Les chercheurs ont identifié cinq régions, dans le lobe frontal (derrière le front) et dans la région temporo-occipitale (les régions inférieures arrière) du cerveau, qui étaient affectées par des têtes fréquentes – régions du cerveau qui sont responsables de l’attention, de la mémoire, du fonctionnement exécutif et des autres fonctions visuelles d’ordre plus élevé.

Dans une étude associée, le Dr Lipton et ses collègues ont fait passer aux mêmes 38 joueurs amateurs des tests cognitifs pour évaluer leur fonction neuropsychologique. Les joueurs qui avaient la fréquence de têtes la plus élevée par an ont moins bien performé dans les tests de mémoire verbale et de rapidité psychomotrice (des activités qui nécessitent une coordination corps-esprit, comme de lancer une balle) comparés à leurs homologues.
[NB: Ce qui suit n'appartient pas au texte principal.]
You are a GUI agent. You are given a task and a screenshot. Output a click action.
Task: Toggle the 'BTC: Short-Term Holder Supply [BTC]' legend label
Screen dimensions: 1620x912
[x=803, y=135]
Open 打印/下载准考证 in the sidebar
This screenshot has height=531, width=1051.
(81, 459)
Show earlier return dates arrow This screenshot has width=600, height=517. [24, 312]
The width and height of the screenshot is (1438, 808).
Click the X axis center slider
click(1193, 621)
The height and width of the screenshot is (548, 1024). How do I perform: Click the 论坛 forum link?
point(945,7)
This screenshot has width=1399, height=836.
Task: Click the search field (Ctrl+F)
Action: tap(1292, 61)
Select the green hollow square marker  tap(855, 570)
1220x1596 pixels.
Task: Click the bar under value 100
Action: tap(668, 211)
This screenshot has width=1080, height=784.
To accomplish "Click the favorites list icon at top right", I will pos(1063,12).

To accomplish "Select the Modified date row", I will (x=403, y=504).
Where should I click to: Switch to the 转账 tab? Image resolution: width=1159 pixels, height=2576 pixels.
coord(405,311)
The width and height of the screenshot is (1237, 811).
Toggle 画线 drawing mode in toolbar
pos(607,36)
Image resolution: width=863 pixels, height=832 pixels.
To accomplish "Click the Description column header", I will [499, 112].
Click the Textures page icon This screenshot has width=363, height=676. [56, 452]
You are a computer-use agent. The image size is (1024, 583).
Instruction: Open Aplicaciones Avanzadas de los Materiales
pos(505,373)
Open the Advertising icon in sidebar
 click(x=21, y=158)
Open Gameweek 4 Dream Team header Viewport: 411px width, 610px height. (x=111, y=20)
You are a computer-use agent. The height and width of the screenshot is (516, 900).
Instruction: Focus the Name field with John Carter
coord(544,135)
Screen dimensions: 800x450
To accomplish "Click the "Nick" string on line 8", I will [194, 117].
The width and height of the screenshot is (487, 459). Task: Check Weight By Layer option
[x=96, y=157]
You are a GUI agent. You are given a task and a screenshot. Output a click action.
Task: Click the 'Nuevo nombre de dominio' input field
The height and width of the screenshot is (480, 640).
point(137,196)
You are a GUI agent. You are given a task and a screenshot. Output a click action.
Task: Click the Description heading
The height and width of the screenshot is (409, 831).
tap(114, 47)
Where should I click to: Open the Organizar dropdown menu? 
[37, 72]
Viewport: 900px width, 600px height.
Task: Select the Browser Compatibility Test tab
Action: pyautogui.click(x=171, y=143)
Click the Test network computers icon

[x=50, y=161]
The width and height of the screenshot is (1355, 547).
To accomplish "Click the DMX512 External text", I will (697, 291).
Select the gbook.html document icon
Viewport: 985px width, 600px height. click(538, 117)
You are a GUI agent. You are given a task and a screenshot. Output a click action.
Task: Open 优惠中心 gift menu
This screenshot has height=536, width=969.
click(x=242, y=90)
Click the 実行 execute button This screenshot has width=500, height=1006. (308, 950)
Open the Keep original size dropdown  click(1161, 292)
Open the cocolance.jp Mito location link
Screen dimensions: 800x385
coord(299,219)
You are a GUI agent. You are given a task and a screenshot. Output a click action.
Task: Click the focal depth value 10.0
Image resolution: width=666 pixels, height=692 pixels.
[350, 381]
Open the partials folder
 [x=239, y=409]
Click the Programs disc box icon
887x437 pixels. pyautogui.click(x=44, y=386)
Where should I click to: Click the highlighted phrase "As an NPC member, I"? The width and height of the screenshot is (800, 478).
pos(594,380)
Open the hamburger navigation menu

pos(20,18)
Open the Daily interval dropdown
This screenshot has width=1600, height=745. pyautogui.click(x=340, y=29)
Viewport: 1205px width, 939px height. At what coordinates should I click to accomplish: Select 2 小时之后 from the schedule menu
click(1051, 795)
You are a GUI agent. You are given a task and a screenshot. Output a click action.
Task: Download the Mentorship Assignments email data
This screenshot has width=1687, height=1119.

“Ces deux études apportent des éléments de preuve convaincants que les blessures cérébrales et les dégâts cognitifs peuvent résulter des têtes au football à une fréquence élevée” dit le Dr Lipton. “Ces résultats devraient être pris en compte dans le cadre de recherches futures visant à développer des approches pour protéger les joueurs de foot.” Car les têtes représentent une part essentielle du jeu de football, et ne peuvent pas être éliminées de sa pratique.

Étant donné qu’il semble y avoir une limite sans danger de la fréquence des têtes, des recherches supplémentaires pourraient permettre de préciser ce chiffre, ce qui pourra être utilisé pour mettre en place des recommandations. Comme dans les autres sports, la fréquence des actions potentiellement dangereuses dans l’entraînement et le jeu pourrait être enregistrée et limitée à partir de seuils d’exposition confirmés.

“Dans le passé, les lanceurs de balle de la Little League de Baseball ont vu le taux de blessures à l’épaule s’envoler dans des proportions alarmantes” note Lipton. “Mais des recherches ont permis de mettre en place différentes approches, comme des limites du nombre de lancers par les enfants, qui ont substantiellement réduit l’incidence de ces blessures.”

“Les blessures au cerveau dues aux têtes, si elles se confirment, pourraient ne pas se voir car les dégâts ne sont pas immédiats et peuvent facilement être attribués à d’autres causes comme des troubles du déficit de l’attention/hyperactivité ou des difficultés d’apprentissage” dit Lipton. “Il faut davantage d’études pour définir avec précision l’impact d’un nombre excessif de têtes sur les enfants et les adultes, afin de développer des paramètres à l’intérieur desquels les footballeurs pourront jouer sans danger sur le long terme” conclut-il.